Creation of macros changed significantly as well with implementations divided into whitebox and blackbox packages under scala.reflect. Tags have changed as well with changes documented on the scala website.

Quasi Quotes

Quasi quotes take the difficulty out of Scala Macros for our task. They take harder to write code and let us build and use trees from them. We simply write the code, parse it with Scala’s reflection tools, and then return the function through evaluation. The quasi quote effects compilation.

import scala.reflection.tools.ToolBox
import scala.reflect.runtime.universe.{Quasiquote, runtimeMirror}

val f = q"def myFunction(i : Int) : Int = i + 1"
val wrapper = "object FunctionWrapper { " + f + "}"
val symbol = tb.define(tb.parse(wrapper).asInstanceOf[tb.u.ImplDef])

        // Map each element using user specified function
val func = tb.eval("$symbol.f _")

//result should be 2

The code here created a quasiquote, generated a wrapper to be parsed, generated the symbol tree, and obtained the function from it.


With a cursory view of macros, we can now look at serialization. It is actually quite simple. Serialization here just means that we take a string and serialize it. Classes do not extend the Serializable trait. Any does not extend Serializable either. Therefore, it is necessary to find alternate means to write serialize the code. Some blogs recommend approaches such as shim functions which may better suit your needs. However, String is serializable and, as long as the functions are defined, quasiquotes are useful here. Just ensure that any other libraries requiring linking to are already in the class path.

Serialization is simple.

class OurClass (val code : String,val v2 : Int, val v3 : Double) extends Serializable{

    override def toString = s"{code:'$code',v2: '$v2',v3: '$v3'}"

Security Mechanisms

This is by no means secure or, in many cases, a bright idea. However, when possible and when the usefulness outweighs the problems, there are some tools to deploy in ensuring a bit of security.

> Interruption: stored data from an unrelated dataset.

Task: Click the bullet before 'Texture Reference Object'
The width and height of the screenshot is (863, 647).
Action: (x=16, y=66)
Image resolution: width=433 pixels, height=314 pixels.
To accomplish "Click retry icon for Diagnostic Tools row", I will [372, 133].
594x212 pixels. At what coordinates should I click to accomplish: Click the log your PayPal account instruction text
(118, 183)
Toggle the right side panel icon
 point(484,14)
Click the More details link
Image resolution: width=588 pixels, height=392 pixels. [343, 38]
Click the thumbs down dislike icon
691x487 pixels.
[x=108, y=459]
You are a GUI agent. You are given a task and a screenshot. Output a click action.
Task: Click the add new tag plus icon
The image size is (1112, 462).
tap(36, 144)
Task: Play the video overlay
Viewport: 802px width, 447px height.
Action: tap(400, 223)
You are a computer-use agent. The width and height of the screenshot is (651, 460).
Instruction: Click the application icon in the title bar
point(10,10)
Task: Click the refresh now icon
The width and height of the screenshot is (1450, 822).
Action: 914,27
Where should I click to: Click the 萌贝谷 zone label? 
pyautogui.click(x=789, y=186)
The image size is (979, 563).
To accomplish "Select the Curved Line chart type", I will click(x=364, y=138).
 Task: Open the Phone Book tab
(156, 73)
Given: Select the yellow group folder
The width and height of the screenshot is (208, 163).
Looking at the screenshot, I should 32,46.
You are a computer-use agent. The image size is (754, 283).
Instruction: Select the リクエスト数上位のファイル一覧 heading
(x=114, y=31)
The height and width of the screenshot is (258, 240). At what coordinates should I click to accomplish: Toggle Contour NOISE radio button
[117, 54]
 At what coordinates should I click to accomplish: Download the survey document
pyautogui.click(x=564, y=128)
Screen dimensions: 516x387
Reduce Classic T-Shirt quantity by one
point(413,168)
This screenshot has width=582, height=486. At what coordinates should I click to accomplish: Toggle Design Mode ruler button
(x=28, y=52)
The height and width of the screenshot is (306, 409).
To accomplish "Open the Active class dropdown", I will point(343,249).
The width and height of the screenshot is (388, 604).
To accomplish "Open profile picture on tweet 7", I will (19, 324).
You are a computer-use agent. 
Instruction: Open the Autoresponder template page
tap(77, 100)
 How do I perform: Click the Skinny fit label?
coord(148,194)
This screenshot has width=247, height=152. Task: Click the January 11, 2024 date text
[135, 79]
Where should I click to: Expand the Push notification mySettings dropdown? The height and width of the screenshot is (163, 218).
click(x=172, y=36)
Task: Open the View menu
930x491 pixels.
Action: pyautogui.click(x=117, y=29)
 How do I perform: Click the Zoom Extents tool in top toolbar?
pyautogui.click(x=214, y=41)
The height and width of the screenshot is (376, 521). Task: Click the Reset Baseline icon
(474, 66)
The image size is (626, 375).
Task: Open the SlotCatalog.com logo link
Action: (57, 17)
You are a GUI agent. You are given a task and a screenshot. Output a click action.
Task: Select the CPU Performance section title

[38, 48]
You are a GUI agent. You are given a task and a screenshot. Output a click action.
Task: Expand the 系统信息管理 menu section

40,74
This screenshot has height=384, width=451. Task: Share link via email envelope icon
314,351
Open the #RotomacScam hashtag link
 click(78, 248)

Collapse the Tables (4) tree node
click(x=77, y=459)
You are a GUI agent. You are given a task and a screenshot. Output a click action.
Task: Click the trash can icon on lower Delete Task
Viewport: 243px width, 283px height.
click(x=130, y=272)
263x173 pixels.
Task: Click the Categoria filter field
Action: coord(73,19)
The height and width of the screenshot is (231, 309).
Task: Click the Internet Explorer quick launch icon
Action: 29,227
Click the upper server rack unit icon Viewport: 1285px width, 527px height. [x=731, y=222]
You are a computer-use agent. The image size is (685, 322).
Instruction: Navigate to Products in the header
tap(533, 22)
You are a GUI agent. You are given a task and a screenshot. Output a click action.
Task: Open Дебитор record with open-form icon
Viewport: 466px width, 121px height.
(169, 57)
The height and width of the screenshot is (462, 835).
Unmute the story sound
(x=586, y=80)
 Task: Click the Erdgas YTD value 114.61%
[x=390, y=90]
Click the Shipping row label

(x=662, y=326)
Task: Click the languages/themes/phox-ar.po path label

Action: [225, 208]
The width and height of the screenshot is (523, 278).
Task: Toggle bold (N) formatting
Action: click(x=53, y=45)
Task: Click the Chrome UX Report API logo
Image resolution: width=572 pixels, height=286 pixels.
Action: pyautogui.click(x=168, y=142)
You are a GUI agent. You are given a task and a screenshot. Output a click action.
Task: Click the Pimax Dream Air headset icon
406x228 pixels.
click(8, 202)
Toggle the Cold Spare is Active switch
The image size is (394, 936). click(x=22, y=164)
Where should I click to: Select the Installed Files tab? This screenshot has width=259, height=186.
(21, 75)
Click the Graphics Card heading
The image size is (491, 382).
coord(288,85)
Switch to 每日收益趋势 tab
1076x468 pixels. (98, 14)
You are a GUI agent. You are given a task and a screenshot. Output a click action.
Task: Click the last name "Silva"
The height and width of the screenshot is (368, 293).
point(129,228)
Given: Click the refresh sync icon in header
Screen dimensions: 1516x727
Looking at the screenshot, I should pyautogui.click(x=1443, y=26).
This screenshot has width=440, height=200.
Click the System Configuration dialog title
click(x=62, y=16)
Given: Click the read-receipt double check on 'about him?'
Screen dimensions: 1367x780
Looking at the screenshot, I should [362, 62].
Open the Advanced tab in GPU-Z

  • Write and pass check sums with a Hamming, Adler, or other function
  • Encrypt transmissions
  • Ensure security (permissions by user modes,passwords, and user names)
  • Isolating environments that execute this sort of code
  • Only running and generating code passed in this manner via internal networks
  • If absolutely necessary, use a VPN


There are certainly more complex cases but this is a starter for reflection, macros, quasi-quotes, and serialization, a way to tie things together. The linked resources should prove useful for more depth.